XGBoost is an implementation of gradient boosted decision trees designed for speed and performance. It uses a more regularized model formalization to control overfitting.

__init__(args, is_regression)

Initialize the XGBoost method.

Parameters:

  • args (object) – Configuration arguments containing model settings

  • is_regression (bool) – Whether the task is regression (True) or classification (False)

construct_model(model_config=None)

Construct the XGBoost model instance.

Parameters:

  • model_config (dict, optional) – Model configuration parameters for XGBoost

Model Creation:

  • For classification: creates XGBClassifier

  • For regression: creates XGBRegressor

  • Configures boosting parameters like learning rate, max depth, etc.
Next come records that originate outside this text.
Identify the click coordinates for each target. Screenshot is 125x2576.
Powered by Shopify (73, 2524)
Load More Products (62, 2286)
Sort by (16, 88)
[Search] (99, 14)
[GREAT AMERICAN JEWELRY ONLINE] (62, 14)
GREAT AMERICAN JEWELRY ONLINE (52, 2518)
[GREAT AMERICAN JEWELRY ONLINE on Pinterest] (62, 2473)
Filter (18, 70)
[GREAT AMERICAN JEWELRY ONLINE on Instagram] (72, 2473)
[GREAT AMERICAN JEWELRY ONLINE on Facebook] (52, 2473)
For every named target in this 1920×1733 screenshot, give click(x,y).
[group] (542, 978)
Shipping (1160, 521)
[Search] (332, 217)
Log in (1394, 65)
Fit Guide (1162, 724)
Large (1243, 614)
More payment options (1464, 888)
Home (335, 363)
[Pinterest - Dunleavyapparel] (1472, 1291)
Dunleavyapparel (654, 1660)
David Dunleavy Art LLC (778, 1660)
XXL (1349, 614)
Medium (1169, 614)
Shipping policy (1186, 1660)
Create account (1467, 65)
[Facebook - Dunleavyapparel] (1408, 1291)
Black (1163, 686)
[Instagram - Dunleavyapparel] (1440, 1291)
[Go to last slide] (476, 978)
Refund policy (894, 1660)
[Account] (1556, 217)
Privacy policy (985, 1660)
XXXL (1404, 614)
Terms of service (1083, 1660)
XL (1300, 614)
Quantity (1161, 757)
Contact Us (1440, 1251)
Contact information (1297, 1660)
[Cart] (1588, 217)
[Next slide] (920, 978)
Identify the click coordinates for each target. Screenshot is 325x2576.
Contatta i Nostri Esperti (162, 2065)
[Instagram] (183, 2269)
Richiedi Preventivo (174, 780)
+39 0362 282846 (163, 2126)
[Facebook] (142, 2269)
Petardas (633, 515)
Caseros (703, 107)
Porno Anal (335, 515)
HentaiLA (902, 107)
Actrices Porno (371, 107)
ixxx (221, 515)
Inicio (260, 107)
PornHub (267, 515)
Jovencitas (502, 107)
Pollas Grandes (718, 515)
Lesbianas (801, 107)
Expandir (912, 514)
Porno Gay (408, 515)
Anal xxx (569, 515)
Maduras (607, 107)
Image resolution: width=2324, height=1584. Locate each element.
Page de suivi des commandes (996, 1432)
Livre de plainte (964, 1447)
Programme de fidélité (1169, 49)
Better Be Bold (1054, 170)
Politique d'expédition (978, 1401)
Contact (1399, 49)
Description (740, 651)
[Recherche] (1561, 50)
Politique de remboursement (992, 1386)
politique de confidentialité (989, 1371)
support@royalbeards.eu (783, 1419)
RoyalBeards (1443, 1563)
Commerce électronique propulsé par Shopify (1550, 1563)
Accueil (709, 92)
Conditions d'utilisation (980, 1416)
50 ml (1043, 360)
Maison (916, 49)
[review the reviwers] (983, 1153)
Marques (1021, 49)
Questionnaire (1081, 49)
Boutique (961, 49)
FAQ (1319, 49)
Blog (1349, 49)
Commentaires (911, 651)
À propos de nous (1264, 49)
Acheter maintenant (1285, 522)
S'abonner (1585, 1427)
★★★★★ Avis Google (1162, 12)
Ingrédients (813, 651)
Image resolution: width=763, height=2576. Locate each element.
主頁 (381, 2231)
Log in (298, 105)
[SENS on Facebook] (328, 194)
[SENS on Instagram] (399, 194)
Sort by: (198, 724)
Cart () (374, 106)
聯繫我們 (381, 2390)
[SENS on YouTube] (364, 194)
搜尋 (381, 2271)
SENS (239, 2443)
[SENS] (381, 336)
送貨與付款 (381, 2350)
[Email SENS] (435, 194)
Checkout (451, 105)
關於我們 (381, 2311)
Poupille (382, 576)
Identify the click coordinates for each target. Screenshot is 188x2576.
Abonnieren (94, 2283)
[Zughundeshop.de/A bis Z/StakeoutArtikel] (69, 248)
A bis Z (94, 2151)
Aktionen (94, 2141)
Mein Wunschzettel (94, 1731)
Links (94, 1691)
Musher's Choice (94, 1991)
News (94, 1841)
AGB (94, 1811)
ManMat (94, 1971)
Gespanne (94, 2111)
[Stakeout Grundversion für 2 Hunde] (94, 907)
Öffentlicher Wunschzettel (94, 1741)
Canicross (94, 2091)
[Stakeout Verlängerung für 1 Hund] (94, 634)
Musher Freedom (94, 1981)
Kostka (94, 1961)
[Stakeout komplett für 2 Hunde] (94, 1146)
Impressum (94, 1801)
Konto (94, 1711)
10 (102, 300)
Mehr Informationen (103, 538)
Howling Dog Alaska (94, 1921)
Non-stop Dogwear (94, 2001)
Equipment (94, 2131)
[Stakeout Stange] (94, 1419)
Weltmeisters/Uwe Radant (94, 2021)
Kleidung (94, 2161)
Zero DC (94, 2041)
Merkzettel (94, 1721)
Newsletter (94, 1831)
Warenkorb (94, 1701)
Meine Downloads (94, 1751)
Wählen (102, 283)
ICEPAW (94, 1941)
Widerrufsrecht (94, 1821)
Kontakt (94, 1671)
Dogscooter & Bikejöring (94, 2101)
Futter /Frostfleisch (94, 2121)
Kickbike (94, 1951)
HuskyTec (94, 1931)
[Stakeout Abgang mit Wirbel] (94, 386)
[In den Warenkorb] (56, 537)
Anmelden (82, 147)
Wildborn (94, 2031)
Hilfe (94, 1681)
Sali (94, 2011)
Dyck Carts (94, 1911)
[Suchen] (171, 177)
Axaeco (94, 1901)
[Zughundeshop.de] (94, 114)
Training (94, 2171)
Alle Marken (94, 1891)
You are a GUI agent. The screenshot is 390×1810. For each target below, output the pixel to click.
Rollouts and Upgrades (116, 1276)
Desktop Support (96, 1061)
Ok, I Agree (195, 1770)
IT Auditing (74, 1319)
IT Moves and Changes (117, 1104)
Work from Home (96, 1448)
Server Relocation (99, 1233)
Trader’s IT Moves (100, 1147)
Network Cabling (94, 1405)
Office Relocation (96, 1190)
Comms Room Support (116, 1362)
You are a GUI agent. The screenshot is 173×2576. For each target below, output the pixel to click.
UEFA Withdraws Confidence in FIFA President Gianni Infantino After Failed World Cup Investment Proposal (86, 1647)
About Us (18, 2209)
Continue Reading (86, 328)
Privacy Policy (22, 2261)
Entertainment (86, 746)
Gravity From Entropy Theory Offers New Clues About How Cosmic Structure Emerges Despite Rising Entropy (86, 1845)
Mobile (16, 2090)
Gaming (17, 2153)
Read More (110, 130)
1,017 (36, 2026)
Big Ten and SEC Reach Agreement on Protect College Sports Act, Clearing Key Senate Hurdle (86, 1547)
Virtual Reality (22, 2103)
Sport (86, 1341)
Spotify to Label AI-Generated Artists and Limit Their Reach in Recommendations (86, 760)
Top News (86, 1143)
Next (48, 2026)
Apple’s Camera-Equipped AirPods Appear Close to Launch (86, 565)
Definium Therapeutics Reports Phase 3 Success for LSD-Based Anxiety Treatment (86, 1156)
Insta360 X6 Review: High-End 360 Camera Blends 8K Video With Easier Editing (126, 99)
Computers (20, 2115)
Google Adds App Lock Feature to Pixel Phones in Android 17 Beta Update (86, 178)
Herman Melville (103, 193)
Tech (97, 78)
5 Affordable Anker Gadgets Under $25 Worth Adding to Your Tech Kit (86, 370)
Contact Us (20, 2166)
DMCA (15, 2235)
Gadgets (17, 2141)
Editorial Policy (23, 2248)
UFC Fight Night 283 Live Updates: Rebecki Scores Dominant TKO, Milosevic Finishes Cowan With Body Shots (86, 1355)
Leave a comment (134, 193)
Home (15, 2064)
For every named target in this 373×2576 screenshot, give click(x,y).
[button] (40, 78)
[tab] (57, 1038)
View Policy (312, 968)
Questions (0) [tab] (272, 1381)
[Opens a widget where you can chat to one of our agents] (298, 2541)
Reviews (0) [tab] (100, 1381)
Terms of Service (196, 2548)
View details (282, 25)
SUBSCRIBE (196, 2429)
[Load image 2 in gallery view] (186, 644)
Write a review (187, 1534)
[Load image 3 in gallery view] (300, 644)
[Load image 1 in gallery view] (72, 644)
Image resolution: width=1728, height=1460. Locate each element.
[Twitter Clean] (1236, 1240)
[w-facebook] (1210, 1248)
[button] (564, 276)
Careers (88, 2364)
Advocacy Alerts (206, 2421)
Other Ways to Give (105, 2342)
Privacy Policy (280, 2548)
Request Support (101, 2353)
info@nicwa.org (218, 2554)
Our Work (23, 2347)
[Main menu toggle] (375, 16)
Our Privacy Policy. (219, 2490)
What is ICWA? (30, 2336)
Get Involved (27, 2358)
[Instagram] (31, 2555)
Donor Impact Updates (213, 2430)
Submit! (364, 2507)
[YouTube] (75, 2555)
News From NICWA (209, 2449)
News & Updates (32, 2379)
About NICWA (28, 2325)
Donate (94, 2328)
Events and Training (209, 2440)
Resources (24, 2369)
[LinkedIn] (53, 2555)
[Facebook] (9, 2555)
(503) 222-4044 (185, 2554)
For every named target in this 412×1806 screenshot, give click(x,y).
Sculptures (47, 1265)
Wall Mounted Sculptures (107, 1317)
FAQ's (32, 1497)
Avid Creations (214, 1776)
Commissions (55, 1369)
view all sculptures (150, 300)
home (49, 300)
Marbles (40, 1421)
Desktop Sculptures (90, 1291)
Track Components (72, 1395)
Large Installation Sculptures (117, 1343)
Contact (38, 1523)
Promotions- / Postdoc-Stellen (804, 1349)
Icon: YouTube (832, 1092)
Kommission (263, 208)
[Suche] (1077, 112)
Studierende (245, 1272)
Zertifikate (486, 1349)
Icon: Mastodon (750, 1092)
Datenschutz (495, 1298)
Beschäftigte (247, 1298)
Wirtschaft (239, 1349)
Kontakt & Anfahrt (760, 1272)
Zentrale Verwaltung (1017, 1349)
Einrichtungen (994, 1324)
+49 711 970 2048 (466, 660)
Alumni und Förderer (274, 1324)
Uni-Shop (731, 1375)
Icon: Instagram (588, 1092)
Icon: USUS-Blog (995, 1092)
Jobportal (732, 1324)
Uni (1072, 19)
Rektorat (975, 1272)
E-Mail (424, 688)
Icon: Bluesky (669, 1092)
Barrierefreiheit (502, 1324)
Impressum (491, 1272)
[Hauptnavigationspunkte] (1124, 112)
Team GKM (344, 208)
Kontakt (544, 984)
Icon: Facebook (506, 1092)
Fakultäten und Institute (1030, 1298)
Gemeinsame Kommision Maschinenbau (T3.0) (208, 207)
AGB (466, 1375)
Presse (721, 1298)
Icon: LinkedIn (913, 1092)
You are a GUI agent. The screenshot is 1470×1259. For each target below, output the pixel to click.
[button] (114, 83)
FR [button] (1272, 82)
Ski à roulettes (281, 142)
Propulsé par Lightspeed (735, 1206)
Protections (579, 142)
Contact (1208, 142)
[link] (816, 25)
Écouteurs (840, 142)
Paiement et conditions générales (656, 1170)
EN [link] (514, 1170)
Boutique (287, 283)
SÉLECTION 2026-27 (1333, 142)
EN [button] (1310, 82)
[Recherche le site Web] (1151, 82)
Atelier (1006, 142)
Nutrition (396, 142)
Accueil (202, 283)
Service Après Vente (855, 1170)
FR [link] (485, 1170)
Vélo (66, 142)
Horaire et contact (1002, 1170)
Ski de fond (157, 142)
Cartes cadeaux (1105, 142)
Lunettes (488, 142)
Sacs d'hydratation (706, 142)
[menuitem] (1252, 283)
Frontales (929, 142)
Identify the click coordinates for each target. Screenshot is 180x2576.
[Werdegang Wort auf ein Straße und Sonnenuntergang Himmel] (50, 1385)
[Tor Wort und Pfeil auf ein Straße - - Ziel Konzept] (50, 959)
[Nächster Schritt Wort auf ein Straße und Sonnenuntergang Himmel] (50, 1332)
fit(data, info, train=True, config=None)

Train the XGBoost model on the provided data.

Parameters:

  • data (tuple) – Tuple containing (N, C, y) where N is numerical features, C is categorical features, y is labels

  • info (dict) – Dataset information

  • train (bool, default=True) – Whether to train the model or just load from checkpoint

  • config (dict, optional) – Additional configuration parameters

Returns:

  • time_cost (float) – Training time in seconds

Training Process:

  1. Data Preprocessing: Handles missing values, categorical encoding, normalization

  2. Model Training: Fits the XGBoost model with gradient boosting

  3. Model Saving: Saves the trained model to disk for later use

predict(data, info, model_name)

Make predictions using the trained XGBoost model.

Parameters:

  • data (tuple) – Tuple containing (N, C, y) where N is numerical features, C is categorical features, y is labels

  • info (dict) – Dataset information

  • model_name (str) – Name of the model for saving/loading

Returns:

  • test_logit (array-like) – Test predictions (probabilities for classification, values for regression)

Prediction Process:

  1. Data Preprocessing: Applies same preprocessing as training data

  2. Model Loading: Loads the trained XGBoost model

  3. Prediction: Generates predictions using the gradient boosting model

  4. Output: Returns probabilities for classification or values for regression

Evaluation Metrics:

  • For regression: returns MAE, R2, RMSE metrics

  • For classification: returns Accuracy, Avg_Precision, Avg_Recall, F1 metrics

References:

[1] Chen, T., & Guestrin, C. (2016). Xgboost: A scalable tree boosting system. In Proceedings of the 22nd acm sigkdd international conference on knowledge discovery and data mining (pp. 785-794).